La tassa di giustizia di primo grado va

ridotta da fr. 250.– a 100.–, ossia all’importo indicato nell’ordinanza

del 28 dicembre 2023 di assegnazione del termine per presentare osservazioni al

reclamo, tenuto conto del fatto che il Pretore non ha tenuto l’udienza

imperativamente prescritta dall’art. 168 LEF (cfr. sentenza della CEF 14.2022.106 del 28 novembre 2022 consid. 2). La tassa di fr. 100.– verrà riversata all’istante

prelevandola sull’anticipo versato in questa sede, come l’eccedenza di fr. 150.–

anticipata dalla stessa.

Dispositivo

Per questi motivi,

pronuncia: I. Il reclamo è accolto e di conseguenza:

1. La dichiarazione di

fallimento pronunciata il 5 febbraio 2024 dalla Pretura del Distretto di

Leventina nei confronti di RE 1 è annullata.

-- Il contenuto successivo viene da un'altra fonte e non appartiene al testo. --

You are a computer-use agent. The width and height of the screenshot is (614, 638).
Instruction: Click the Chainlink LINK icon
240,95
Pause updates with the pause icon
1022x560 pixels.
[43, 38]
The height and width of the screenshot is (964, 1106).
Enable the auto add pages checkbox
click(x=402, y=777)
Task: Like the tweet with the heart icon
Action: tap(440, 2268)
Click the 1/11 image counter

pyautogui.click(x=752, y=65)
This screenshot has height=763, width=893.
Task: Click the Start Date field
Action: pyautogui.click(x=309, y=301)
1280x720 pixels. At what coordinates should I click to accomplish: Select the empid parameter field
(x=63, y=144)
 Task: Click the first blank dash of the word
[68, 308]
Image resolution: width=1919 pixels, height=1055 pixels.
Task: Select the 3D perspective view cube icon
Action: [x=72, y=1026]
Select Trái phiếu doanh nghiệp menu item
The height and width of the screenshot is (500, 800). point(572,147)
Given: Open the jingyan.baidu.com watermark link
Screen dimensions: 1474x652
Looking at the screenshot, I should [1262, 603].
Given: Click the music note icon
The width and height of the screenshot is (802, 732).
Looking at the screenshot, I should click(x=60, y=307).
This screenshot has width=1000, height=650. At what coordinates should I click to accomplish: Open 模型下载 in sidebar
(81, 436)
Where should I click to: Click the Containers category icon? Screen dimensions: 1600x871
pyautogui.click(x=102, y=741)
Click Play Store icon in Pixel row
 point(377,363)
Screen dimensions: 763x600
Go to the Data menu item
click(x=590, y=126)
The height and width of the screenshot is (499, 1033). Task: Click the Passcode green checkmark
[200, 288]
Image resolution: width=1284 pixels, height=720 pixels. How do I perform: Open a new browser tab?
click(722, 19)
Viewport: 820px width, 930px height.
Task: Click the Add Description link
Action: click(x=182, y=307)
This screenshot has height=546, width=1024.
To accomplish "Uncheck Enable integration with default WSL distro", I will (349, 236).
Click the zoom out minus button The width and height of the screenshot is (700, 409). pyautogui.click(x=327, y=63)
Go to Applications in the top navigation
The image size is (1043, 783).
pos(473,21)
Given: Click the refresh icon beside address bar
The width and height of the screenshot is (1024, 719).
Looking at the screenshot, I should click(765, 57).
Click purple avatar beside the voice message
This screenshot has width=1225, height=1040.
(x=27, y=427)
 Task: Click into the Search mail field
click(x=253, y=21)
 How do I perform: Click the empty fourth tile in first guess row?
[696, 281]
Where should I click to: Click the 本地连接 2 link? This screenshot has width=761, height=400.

2. La tassa di giustizia di

prima sede di fr. 100.–, da anticipare come di rito, è posta a carico di RE

1.

3. Le spese dell’Ufficio

dei fallimenti, da anticipare come di rito, sono poste a carico di RE 1.

II. La

tassa di giustizia del presente giudizio di fr. 130.– è posta a carico di RE

1. La parte eccedente dell’anticipo corrisposto dalla reclamante in

questa sede, pari a fr. 100.–, è versata alla CO 1 quale rimborso della

tassa di giustizia di primo grado di cui al soprastante dispositivo n. I.2.

III. È

ordinato alla Pretura del Distretto di Leventina di restituire alla CO 1 l’eccedenza

di fr. 150.– anticipata dalla stes­sa.

IV. Notificazione a:

– ;

– ;

– Ufficio

d’esecuzione, Faido;

– Ufficio

dei fallimenti, Viganello;

– Ufficio

cantonale del Registro di commercio, Biasca;

– Ufficio

del Registro fondiario del Distretto di Leventina, Faido.

Comunicazione

alla Pretura del Distretto di Leventina.

Per la Camera di esecuzione e fallimenti del

Tribunale d’appello

Il presidente La

cancelliera

Rimedi giuridici

Contro la presente decisione è possibile presentare

ricorso in materia civile (art. 74 cpv. 2 lett. d LTF) al Tribunale federale,

1000 Losanna 14, entro 30 giorni dalla notificazione (art. 100 cpv. 1 LTF). Il

termine di ricorso è sospeso durante le ferie giudiziarie (art. 46 cpv. 1 LTF).